What needs to be done → Restate all entries exactly.

Exercise material →
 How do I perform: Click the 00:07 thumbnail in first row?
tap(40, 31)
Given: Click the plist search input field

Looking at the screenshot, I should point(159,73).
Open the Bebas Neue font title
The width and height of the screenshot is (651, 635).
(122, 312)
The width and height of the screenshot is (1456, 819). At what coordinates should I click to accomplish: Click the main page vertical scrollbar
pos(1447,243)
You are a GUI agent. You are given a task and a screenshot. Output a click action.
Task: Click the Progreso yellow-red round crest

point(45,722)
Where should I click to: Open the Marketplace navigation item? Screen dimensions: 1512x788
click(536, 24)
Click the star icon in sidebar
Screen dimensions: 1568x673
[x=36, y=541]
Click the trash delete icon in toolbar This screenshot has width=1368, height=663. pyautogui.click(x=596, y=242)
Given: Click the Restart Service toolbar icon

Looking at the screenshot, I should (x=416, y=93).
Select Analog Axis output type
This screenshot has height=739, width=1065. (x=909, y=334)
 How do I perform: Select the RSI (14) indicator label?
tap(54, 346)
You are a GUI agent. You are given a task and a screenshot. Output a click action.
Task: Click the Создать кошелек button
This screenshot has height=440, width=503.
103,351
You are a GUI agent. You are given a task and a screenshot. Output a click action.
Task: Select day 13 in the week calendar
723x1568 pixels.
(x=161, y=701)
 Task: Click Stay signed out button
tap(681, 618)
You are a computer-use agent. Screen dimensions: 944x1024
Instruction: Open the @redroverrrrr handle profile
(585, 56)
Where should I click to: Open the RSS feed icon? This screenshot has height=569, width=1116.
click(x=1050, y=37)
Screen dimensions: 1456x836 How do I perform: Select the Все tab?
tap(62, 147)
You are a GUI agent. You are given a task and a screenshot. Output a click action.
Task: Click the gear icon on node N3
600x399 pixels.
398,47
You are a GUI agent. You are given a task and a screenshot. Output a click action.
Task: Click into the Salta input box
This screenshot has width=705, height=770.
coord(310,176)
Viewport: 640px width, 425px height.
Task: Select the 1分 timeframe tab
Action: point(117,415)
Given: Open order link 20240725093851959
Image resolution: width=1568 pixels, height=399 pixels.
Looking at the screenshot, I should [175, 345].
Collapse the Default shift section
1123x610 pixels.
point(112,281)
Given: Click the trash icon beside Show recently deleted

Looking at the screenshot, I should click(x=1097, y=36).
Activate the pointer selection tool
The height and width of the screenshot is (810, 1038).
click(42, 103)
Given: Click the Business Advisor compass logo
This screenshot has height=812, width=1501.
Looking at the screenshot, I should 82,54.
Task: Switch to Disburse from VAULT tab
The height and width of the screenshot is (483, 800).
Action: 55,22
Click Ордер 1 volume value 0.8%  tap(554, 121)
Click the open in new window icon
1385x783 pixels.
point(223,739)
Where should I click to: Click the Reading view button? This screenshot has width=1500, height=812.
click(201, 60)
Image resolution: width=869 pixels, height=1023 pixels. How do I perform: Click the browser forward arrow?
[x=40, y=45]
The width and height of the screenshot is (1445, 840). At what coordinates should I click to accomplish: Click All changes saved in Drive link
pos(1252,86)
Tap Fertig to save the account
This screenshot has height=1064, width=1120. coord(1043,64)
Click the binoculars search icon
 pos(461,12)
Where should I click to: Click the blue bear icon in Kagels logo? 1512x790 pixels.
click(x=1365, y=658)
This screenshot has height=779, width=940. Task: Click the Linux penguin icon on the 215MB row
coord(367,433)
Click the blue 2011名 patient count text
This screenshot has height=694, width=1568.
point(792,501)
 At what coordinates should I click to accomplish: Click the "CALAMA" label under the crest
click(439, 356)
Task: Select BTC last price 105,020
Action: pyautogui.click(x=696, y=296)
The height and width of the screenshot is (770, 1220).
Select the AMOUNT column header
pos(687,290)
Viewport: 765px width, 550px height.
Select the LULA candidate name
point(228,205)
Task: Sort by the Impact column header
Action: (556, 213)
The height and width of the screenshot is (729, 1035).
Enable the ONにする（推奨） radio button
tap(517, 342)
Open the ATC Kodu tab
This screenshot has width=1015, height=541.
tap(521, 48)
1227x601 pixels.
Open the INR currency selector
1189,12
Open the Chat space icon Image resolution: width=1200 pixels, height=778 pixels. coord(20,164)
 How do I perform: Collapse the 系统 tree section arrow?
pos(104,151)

Exercise result →
 How do I perform: Click the 00:07 thumbnail in first row?
tap(40, 31)
Given: Click the plist search input field

Looking at the screenshot, I should point(159,73).
Open the Bebas Neue font title
The width and height of the screenshot is (651, 635).
(122, 312)
The width and height of the screenshot is (1456, 819). At what coordinates should I click to accomplish: Click the main page vertical scrollbar
pos(1447,243)
You are a GUI agent. You are given a task and a screenshot. Output a click action.
Task: Click the Progreso yellow-red round crest

point(45,722)
Where should I click to: Open the Marketplace navigation item? Screen dimensions: 1512x788
click(536, 24)
Click the star icon in sidebar
Screen dimensions: 1568x673
[x=36, y=541]
Click the trash delete icon in toolbar This screenshot has width=1368, height=663. pyautogui.click(x=596, y=242)
Given: Click the Restart Service toolbar icon

Looking at the screenshot, I should (x=416, y=93).
Select Analog Axis output type
This screenshot has height=739, width=1065. (x=909, y=334)
 How do I perform: Select the RSI (14) indicator label?
tap(54, 346)
You are a GUI agent. You are given a task and a screenshot. Output a click action.
Task: Click the Создать кошелек button
This screenshot has height=440, width=503.
103,351
You are a GUI agent. You are given a task and a screenshot. Output a click action.
Task: Select day 13 in the week calendar
723x1568 pixels.
(x=161, y=701)
 Task: Click Stay signed out button
tap(681, 618)
You are a computer-use agent. Screen dimensions: 944x1024
Instruction: Open the @redroverrrrr handle profile
(585, 56)
Where should I click to: Open the RSS feed icon? This screenshot has height=569, width=1116.
click(x=1050, y=37)
Screen dimensions: 1456x836 How do I perform: Select the Все tab?
tap(62, 147)
You are a GUI agent. You are given a task and a screenshot. Output a click action.
Task: Click the gear icon on node N3
600x399 pixels.
398,47
You are a GUI agent. You are given a task and a screenshot. Output a click action.
Task: Click into the Salta input box
This screenshot has width=705, height=770.
coord(310,176)
Viewport: 640px width, 425px height.
Task: Select the 1分 timeframe tab
Action: point(117,415)
Given: Open order link 20240725093851959
Image resolution: width=1568 pixels, height=399 pixels.
Looking at the screenshot, I should [175, 345].
Collapse the Default shift section
1123x610 pixels.
point(112,281)
Given: Click the trash icon beside Show recently deleted

Looking at the screenshot, I should click(x=1097, y=36).
Activate the pointer selection tool
The height and width of the screenshot is (810, 1038).
click(42, 103)
Given: Click the Business Advisor compass logo
This screenshot has height=812, width=1501.
Looking at the screenshot, I should 82,54.
Task: Switch to Disburse from VAULT tab
The height and width of the screenshot is (483, 800).
Action: 55,22
Click Ордер 1 volume value 0.8%  tap(554, 121)
Click the open in new window icon
1385x783 pixels.
point(223,739)
Where should I click to: Click the Reading view button? This screenshot has width=1500, height=812.
click(201, 60)
Image resolution: width=869 pixels, height=1023 pixels. How do I perform: Click the browser forward arrow?
[x=40, y=45]
The width and height of the screenshot is (1445, 840). At what coordinates should I click to accomplish: Click All changes saved in Drive link
pos(1252,86)
Tap Fertig to save the account
This screenshot has height=1064, width=1120. coord(1043,64)
Click the binoculars search icon
 pos(461,12)
Where should I click to: Click the blue bear icon in Kagels logo? 1512x790 pixels.
click(x=1365, y=658)
This screenshot has height=779, width=940. Task: Click the Linux penguin icon on the 215MB row
coord(367,433)
Click the blue 2011名 patient count text
This screenshot has height=694, width=1568.
point(792,501)
 At what coordinates should I click to accomplish: Click the "CALAMA" label under the crest
click(439, 356)
Task: Select BTC last price 105,020
Action: pyautogui.click(x=696, y=296)
The height and width of the screenshot is (770, 1220).
Select the AMOUNT column header
pos(687,290)
Viewport: 765px width, 550px height.
Select the LULA candidate name
point(228,205)
Task: Sort by the Impact column header
Action: (556, 213)
The height and width of the screenshot is (729, 1035).
Enable the ONにする（推奨） radio button
tap(517, 342)
Open the ATC Kodu tab
This screenshot has width=1015, height=541.
tap(521, 48)
1227x601 pixels.
Open the INR currency selector
1189,12
Open the Chat space icon Image resolution: width=1200 pixels, height=778 pixels. coord(20,164)
 How do I perform: Collapse the 系统 tree section arrow?
pos(104,151)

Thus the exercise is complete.